The most basic question is why the CRTC, which is paid
for by the Canadian taxpayers to represent Canadian public interests,
is violating its mandate by protecting instead the anticipated
broadcasters of intentionally false and misleading information.
Whose agendas are the CRTC and James Moore, the Minister of Canadian
Heritage, actually serving by this amendment?
********
Truth, lies and broadcasting in
Canada
Published On Mon Jan 24 2011
by Stephen Bede Scharper
A recent, little-noticed news item may result in a deep
and indelible blemish on the Canadian mosaic.
Earlier this month, the Canadian Radio-television and
Telecommunications Commission (CRTC), without fanfare, posted on its
website a potential game-changer in the world of broadcast journalism.
The CRTC is seeking to relax restrictions concerning the broadcasting
of specious information on radio and television.
Currently, the law stipulates that broadcasters "shall
not broadcast any false or misleading news."
Sounds reasonable enough - and straightforward - as it
should, since it concerns the integrity of news
reporting.
But not apparently to the CRTC. It is proposing to soften
the regulation, banning "any news that the licensee knows is false
or misleading and that endangers or is likely to endanger the lives,
health or safety of the public."
In short, with the new wording, broadcasters could air
false or misleading news with impunity, provided that it does not
endanger the lives, health or safety of the public.
Unfortunately, the CRTC does not specify who will judge
whether or not such disinformation poses a danger.

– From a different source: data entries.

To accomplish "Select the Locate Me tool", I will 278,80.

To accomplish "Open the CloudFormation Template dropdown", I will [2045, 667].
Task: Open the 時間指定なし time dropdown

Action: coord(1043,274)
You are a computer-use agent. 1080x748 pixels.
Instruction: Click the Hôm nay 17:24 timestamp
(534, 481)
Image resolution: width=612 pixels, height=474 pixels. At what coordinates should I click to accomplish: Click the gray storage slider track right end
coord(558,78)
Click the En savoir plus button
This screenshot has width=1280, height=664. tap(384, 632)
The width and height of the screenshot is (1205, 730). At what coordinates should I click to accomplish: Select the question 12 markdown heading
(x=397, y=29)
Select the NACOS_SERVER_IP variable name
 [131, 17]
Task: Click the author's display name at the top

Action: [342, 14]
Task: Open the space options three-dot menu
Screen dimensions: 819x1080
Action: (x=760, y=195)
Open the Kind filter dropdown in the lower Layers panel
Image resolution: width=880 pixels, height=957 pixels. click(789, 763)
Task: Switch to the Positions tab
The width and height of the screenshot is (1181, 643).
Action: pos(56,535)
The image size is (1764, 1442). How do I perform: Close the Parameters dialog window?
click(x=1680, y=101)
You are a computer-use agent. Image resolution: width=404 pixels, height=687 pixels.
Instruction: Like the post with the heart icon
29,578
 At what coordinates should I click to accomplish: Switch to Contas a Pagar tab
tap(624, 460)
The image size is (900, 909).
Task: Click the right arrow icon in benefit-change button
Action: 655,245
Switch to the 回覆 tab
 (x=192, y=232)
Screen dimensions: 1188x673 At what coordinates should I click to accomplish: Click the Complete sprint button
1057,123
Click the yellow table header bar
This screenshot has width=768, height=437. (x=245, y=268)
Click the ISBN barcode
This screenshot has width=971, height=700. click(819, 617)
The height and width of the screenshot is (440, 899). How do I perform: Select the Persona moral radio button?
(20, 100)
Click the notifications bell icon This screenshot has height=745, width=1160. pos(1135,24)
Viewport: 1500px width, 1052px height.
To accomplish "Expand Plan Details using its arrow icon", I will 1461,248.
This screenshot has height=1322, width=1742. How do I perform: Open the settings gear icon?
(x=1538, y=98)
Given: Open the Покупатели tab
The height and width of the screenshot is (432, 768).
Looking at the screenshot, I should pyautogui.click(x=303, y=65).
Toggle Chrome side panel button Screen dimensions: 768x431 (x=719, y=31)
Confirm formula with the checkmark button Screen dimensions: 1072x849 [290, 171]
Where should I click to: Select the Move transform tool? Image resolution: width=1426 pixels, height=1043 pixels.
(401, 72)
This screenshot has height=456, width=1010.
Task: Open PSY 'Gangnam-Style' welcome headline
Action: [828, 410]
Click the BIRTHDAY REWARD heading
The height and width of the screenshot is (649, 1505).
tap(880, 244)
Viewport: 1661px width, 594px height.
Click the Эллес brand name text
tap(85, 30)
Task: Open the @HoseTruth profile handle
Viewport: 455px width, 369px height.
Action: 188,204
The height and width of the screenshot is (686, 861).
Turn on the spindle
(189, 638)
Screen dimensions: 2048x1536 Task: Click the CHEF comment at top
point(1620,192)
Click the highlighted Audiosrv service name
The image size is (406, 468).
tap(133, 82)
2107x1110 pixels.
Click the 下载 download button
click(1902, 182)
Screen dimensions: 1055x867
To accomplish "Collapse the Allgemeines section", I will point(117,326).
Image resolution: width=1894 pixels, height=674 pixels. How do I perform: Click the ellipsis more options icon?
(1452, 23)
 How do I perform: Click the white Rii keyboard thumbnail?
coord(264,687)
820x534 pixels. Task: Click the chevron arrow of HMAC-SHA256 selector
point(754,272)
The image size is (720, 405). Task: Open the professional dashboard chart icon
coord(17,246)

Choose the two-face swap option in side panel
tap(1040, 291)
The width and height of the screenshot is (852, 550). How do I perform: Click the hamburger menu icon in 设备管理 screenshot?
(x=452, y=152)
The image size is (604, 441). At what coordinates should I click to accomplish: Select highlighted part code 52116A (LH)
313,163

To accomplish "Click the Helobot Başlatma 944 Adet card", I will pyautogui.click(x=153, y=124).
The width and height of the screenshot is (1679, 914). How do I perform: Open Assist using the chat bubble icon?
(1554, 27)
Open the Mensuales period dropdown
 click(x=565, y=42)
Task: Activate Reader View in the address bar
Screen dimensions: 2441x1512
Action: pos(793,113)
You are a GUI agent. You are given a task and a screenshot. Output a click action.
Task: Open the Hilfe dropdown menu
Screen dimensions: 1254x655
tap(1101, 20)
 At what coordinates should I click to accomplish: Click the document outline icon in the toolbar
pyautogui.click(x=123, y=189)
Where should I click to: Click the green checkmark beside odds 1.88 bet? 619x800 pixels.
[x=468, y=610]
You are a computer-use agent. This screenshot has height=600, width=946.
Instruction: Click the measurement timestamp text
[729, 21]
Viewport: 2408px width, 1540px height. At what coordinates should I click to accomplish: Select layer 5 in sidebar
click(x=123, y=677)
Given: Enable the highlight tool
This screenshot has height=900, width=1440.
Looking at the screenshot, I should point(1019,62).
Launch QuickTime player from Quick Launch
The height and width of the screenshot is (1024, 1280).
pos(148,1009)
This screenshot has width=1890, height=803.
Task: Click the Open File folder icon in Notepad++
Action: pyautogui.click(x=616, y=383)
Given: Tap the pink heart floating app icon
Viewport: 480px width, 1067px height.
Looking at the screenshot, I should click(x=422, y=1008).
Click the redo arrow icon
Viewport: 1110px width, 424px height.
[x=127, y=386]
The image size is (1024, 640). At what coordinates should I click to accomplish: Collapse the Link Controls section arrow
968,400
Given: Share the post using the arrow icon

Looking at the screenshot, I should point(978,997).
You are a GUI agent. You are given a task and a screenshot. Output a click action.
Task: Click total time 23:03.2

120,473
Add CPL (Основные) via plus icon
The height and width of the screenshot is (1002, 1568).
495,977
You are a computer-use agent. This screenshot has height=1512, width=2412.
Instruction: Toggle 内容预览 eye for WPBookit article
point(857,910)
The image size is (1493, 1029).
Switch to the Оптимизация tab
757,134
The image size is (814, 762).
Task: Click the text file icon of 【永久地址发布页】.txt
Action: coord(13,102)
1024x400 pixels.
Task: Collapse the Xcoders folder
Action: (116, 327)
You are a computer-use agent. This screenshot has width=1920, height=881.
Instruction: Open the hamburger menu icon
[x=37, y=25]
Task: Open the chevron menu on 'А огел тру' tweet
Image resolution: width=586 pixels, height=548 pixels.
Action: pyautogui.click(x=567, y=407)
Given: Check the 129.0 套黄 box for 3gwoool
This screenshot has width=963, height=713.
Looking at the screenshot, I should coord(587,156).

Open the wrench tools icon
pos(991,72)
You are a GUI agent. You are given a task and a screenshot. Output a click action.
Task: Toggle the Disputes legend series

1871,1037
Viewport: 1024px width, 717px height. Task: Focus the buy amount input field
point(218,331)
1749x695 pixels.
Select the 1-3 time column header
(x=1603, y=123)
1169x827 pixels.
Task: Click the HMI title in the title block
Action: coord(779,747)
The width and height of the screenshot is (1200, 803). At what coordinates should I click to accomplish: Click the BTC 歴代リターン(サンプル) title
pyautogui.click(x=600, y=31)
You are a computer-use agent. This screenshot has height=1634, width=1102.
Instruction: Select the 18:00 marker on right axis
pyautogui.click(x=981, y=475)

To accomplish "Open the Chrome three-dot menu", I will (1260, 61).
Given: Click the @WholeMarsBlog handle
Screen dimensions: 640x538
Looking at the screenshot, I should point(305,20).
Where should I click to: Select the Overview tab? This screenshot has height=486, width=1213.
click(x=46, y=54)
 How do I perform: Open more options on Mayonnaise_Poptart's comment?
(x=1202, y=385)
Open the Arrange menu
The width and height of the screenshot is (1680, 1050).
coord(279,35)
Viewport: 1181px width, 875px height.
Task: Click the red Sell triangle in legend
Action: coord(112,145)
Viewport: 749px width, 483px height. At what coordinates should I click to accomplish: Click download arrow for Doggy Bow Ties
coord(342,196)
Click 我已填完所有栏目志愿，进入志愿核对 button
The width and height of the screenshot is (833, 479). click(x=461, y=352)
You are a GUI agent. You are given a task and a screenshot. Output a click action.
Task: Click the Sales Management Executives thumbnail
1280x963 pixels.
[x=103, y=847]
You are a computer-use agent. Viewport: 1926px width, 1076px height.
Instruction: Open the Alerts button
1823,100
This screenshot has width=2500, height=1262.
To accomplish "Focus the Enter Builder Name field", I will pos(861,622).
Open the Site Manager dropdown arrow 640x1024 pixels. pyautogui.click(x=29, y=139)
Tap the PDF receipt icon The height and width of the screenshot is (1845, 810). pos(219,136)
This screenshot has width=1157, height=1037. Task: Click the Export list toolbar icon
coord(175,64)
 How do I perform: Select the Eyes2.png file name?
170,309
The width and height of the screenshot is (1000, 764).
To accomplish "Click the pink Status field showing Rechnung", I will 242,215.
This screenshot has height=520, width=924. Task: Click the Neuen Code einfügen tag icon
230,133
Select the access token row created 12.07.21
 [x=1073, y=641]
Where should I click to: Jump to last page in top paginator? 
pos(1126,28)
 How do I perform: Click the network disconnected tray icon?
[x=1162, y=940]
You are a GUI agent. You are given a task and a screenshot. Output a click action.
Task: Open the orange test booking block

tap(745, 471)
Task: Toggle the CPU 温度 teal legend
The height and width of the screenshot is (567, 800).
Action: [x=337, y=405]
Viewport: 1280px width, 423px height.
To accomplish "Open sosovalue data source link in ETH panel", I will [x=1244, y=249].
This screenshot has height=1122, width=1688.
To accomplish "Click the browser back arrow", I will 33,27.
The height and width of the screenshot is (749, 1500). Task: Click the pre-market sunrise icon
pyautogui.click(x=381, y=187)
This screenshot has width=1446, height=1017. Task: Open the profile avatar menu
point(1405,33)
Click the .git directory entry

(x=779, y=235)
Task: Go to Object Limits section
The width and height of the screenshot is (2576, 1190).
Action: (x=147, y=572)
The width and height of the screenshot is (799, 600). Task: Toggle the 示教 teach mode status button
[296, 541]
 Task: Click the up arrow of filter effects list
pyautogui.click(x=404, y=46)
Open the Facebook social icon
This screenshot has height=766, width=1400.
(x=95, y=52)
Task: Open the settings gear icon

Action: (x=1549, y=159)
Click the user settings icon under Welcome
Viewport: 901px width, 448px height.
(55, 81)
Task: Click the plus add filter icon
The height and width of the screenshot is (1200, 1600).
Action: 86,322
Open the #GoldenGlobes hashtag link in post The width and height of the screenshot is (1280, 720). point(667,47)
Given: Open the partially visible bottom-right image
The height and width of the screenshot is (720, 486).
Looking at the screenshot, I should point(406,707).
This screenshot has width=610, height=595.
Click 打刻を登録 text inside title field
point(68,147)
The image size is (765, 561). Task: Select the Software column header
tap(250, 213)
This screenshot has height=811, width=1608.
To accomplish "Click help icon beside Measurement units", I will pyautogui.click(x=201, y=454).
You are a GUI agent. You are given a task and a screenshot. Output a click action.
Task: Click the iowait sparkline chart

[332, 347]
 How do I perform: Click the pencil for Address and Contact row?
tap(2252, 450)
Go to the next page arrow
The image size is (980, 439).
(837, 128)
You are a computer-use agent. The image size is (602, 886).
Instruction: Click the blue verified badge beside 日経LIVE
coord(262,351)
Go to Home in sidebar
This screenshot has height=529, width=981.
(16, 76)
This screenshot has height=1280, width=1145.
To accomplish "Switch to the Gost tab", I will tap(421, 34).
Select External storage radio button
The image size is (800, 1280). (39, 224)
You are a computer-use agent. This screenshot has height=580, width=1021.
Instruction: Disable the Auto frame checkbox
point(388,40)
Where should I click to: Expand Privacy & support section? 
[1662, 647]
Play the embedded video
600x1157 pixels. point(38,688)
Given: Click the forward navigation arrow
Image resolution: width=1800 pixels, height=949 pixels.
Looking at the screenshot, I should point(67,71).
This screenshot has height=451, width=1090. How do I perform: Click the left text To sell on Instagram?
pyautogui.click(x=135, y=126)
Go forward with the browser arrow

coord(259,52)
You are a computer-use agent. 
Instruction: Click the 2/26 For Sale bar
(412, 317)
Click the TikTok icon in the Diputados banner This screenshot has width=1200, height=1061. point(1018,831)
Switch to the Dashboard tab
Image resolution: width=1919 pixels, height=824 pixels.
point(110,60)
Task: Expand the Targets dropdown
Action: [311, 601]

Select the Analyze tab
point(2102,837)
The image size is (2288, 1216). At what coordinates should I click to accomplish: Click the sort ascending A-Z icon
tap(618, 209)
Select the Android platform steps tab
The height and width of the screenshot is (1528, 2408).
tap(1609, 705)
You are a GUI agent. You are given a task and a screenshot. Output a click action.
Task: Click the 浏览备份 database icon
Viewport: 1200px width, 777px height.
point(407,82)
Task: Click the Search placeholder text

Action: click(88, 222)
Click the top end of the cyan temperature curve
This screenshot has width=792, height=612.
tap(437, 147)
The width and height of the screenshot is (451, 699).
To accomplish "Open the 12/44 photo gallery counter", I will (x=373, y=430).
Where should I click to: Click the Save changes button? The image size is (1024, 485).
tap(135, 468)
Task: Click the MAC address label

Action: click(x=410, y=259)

An aphorism comes to mind, "If it's fixed, break
it."
The CRTC is apparently responding to concerns raised by
Parliament's standing joint committee for the scrutiny of
regulations, which worried that such a sweeping ban may not withstand
a court challenge under the Charter of Rights.
It seems, however, that the societal benefits of a
commitment to truth-telling in broadcasting far outweigh any potential
legal potholes emerging with a hypothetical court case in
future.
As University of Ottawa law professor and media expert
Michael Geist points out, there is some irony in the CRTC's timing.
Just as the U.S., reeling from the Arizona massacre that targeted
Democratic Congresswoman Gabrielle Giffords, is reflecting on the
wider social impact of its poisoned airwaves, the CRTC is embracing a
more U.S.-style approach.
"I think that those same kinds of fears are out there in
much the same way (as they are in the U.S.). This just provides freer
licence to do it," Geist commented.
Yet concerns over journalistic integrity in Canada are not
new. Over the past 15 years, many have sounded warnings, and some of
the clearest and most compelling tocsins have been rung by the
venerable dean of Canadian journalists, Knowlton Nash.
The former anchorman for CBC's The National, with
more than half a century's experience in print and broadcast
journalism, Nash laments the obsession of the media with the pursuit
of "trivia," as well as its increasing preoccupation with
"entertainment and gossip" at the expense of well-grounded analysis
and truly investigative reporting.
In his book, Trivia Pursuit: How Showbiz Values Are
Corrupting the News (1998), Nash sees the "dumbing down" of
the news and the supplanting of crucial political events by celebrity
scuttlebutt as nothing less than a threat to Canadian
democracy.
In a series of lectures he once graciously delivered to my
undergraduate students, Nash noted that when serving as an
"unembedded" CBC journalist during the war in Vietnam, he was with a
U.S. platoon as it engaged in a firefight. He saw several U.S. troops
killed.
When he attended the official U.S. military briefing later
that afternoon, however, a U.S. army media official stated
unequivocally that there had been "no casualties" that day. (There
was a reason journalists called those official afternoon briefings the
"five o'clock follies.")
For Nash, while the full truth of any situation will
always at some level elude us, the commitment to truth-telling, which
was a hallmark of his journalism career, should never be watered
down.
There is still time to share with the commission a
commitment to keeping broadcast news free of lies and misleading
information, for any "news" that deliberately misleads can only be
the product of a society that is seriously misguided.